▶ **Request**
Pick out every line below that contains the string "what", and copy each one. Case counts.

(Lines of data)
↓↓↓

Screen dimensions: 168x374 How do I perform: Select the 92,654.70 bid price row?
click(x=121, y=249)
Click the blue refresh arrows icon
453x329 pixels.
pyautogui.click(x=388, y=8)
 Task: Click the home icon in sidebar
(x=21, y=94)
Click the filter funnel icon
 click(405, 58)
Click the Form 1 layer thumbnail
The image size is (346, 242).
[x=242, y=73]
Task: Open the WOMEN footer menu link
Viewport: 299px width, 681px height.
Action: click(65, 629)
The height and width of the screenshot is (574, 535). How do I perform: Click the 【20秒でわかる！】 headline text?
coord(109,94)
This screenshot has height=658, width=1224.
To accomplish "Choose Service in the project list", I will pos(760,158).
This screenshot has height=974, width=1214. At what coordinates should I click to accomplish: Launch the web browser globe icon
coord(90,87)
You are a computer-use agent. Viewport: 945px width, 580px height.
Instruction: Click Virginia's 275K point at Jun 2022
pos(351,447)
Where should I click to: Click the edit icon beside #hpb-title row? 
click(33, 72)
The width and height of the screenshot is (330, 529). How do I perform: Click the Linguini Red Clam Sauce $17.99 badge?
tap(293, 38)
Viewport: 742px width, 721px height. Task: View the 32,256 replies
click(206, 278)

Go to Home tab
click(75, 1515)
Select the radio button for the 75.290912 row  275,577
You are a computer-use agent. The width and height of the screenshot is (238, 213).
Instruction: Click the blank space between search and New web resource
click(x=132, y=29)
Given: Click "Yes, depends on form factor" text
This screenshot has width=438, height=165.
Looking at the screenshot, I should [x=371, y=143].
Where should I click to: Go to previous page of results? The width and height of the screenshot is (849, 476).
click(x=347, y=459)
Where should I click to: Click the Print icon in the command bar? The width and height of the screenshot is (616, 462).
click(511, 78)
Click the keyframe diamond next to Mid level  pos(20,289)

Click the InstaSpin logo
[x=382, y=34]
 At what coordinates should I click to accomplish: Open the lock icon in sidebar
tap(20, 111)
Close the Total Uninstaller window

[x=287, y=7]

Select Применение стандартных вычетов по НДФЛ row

↑↑↑

▶ **Correct result**
This screenshot has height=974, width=1214. At what coordinates should I click to accomplish: Launch the web browser globe icon
 At what coordinates should I click to accomplish: Open the lock icon in sidebar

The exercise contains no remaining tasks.